I soaked a very tiny piece of steel wool in ammonia then made 5 back-and-forth passes on the top of each fret using VERY light pressure.  I was barely touching the metal fret on each pass.  Then I made two passes on each flat side of each fret.


The masking tape prevents the steel wool from damaging the fret board's finish.  After removing it I lightly rubbed the whole fretboard with soft felt purchased at the fabric counter then cleaned each fret with naptha.


By holding my fingernail tightly against the cloth, I could scrape the joint where the side of each fret contacts the fretboard.  That's where oil and dirt from your hand settle while playing.  It's also where remaining corrosion had to be removed.  It left green marks on the rag which I had to constantly turn to keep a clean patch facing the frets.

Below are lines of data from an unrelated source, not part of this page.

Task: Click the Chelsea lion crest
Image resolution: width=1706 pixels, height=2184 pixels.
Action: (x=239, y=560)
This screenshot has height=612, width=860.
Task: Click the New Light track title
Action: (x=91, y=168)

Last but not least, the remaining corrosion had to be removed and new strings were needed.  I used the felt and naptha to remove all remaining corrosion and flecks of foam padding.  I sprayed the hardtail tailpiece and adjustable bridge with WD-40 and cleaned it with the soft cloth.  When I got it inside, I checked the fretboard radius with my to compare the bridge adjustment.  It wasn't too far off so I left it.  Even the intonation was ok.  No adjustment needed.

BEFORE


I was worried that the neck had no relief in it.  In fact, it had a little bit of back bow.  I took the truss rod cover off only to discover I no longer had the right size hex wrench I needed to adjust the rod.  Bummer.  I decided to chance that the strings would pull the right amount of relief into the neck once they were tightened.  After oiling the tuning machines and installing the new strings, she was a real beauty -- but how would it play?

Great news!  It played like it was professionally setup.  How lucky could you be?  Almost no fret buzz too!  I was very grateful. 
What was most surprising were the pickups.  I've never heard so much natural compression from a stock instrument.  It was amazing.  Somebody will be very happy with this vintage beauty.